Given the vast increase in compute work over almost anything, maybe increasing SIMD to other resource ratio makes sense. Compute is increasingly butting in on the geometry pipeline now for an increasing number of titles, you need a lot of it for raytracing, etc. Smooshing more into a compute unit could make that L0 thing more worthwhile as well, allowing for L0 reuse in a compact area. And if AMD wants to raise performance above double a 6900xt they need better bandwidth usage or a 512bit bus. So I guess overall I can see the argument for it, especially if the instruction overlap and L0 scheme can indeed get a decent amount of work out of these extra SIMDs without causing a vast increase in silicon. Performance per SIMD would still probably go down, but performance per mm would go up overall, as would perf per watt.
As a guess based on that patch information (2 memory dies, 6 compute dies? for one chip) for how the lineup might look:
Compute die: 32 simds. Memory die: 192bit bus.
384bit bus/192 simds/384mb cache/24gb@24gbps ram/$1500-2000
384bit bus/128 simds/192mb cache/12gb@18-20gbps ram/$800-$1200
192bit bus/64 simds/12gb@24gbps ram/$500-600
192bit bus/56 simds/12gb@18-20gbps ram/$359-459
APU(dgpu monolithic or other coming later?):
128bit bus/32 simds/8gb@18-20gbps/$249-329 (ram and bus only applicable to DGPU)

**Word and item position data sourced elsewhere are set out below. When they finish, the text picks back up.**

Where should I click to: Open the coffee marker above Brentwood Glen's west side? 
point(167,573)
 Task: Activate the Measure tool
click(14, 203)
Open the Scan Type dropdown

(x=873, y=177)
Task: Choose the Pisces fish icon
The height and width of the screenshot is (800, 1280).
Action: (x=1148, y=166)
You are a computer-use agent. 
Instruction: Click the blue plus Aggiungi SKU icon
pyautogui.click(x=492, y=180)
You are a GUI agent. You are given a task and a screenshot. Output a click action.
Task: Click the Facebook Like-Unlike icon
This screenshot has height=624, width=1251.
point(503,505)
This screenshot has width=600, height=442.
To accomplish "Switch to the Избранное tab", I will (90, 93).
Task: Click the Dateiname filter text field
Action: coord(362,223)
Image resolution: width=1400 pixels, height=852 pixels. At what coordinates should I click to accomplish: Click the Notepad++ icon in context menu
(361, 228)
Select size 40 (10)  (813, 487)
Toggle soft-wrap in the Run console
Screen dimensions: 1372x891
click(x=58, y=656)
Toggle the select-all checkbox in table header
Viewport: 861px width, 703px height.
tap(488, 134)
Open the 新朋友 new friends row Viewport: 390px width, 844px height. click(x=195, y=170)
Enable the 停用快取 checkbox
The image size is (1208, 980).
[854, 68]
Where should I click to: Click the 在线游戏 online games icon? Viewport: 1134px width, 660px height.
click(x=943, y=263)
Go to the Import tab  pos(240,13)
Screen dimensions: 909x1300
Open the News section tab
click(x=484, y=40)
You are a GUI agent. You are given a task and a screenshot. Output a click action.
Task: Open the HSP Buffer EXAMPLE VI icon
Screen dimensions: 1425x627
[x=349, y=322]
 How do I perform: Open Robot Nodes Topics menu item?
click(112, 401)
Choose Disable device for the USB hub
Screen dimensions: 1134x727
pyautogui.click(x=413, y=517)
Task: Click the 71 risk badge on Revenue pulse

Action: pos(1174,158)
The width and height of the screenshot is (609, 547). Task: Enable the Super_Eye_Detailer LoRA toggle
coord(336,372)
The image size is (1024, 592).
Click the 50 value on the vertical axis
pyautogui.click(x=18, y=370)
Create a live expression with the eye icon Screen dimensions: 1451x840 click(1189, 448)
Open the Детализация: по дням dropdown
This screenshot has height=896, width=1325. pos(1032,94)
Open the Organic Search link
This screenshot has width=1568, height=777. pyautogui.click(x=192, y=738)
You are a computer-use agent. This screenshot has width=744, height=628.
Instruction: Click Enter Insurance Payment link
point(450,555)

Note the cut down (56simd) isn't considered a "seperate/new" gpu in some technical documentation as it would have the same configuration of chips as the none cut down one. Because moving to small chiplets would see so many good dies vs salvaged ones, and because the configurations of non salvaged dies might play out like above, I'm not sure I can see a lot of configurations using salvaged dies when one gap filling one needed to for the highest volume area might do. There's already a dearth of salvage AMD dies like the mostly missing rx6800 non xt, and it's only going to get worse with chiplets.